## Instructions for the task
Only lines holding "Collapse" are needed; copy each of them from the data below.

##########

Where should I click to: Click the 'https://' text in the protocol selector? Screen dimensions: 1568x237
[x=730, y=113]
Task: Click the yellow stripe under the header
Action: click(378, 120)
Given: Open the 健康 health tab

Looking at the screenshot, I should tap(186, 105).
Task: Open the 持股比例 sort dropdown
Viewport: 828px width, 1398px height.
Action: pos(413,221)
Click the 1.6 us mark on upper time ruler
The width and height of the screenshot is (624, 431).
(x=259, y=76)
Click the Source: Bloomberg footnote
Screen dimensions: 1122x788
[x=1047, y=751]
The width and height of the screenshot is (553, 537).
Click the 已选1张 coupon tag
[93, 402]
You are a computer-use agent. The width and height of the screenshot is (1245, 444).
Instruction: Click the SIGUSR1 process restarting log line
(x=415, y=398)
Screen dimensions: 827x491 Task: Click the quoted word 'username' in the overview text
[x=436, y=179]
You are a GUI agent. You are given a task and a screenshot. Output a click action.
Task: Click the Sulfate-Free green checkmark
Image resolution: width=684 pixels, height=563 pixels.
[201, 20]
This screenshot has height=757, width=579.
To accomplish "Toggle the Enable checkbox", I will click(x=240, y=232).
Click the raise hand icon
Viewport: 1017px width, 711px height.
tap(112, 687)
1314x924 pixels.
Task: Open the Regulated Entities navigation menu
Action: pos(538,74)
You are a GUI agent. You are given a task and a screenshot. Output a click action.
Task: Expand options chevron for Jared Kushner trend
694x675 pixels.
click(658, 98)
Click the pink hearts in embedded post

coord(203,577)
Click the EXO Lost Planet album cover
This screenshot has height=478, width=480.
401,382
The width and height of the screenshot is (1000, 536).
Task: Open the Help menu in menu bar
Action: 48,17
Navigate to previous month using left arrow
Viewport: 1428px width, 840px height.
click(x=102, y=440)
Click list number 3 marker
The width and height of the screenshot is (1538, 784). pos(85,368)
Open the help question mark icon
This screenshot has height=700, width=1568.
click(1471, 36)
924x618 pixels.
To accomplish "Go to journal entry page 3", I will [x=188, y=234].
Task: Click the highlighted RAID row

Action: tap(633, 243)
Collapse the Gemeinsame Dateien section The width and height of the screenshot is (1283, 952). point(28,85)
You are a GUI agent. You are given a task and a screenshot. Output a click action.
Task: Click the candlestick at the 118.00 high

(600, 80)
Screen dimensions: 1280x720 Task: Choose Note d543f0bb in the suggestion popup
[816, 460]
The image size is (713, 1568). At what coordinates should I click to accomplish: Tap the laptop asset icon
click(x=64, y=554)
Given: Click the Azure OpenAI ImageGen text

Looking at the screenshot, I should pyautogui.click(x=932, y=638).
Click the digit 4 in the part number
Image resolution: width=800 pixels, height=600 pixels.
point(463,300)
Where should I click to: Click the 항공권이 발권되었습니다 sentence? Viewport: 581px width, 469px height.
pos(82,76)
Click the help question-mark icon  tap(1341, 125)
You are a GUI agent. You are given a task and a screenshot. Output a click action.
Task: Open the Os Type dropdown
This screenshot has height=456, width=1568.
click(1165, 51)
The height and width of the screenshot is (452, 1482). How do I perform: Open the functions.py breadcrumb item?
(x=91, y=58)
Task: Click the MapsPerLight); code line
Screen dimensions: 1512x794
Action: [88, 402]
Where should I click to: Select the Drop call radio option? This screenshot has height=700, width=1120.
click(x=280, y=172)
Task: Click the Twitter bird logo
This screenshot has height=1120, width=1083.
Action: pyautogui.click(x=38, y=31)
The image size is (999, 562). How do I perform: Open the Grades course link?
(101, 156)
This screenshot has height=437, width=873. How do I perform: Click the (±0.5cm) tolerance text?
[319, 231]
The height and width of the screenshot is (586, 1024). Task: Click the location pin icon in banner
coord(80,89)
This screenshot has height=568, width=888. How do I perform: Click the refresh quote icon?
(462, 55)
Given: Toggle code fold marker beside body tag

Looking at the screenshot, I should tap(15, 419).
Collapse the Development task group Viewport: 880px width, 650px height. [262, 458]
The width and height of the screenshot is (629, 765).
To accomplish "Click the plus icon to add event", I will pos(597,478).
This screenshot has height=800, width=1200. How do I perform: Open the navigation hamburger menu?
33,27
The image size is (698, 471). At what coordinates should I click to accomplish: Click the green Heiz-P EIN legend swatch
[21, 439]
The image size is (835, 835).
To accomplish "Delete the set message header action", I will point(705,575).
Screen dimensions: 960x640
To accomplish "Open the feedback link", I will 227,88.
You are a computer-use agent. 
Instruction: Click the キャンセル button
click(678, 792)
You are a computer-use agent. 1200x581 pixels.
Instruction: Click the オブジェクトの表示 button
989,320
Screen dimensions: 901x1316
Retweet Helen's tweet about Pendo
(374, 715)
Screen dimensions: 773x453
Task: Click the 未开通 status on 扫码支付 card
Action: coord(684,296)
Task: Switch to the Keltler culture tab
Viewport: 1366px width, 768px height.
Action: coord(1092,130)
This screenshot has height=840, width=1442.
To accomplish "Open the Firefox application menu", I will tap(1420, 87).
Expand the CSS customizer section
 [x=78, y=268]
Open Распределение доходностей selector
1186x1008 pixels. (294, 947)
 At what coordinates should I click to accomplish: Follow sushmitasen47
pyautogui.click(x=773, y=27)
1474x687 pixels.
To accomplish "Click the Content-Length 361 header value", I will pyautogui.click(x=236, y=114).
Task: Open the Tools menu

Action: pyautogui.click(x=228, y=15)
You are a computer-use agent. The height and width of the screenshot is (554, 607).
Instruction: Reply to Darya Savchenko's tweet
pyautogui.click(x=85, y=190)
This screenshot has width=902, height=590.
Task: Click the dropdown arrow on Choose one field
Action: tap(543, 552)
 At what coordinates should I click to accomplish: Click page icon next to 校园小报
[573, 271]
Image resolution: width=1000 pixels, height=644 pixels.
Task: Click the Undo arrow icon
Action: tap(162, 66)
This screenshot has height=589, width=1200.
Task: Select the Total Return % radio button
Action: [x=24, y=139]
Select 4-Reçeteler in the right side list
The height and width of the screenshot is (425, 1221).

##########

## Response for this exercise
Collapse the Gemeinsame Dateien section The width and height of the screenshot is (1283, 952). point(28,85)
Collapse the Development task group Viewport: 880px width, 650px height. [262, 458]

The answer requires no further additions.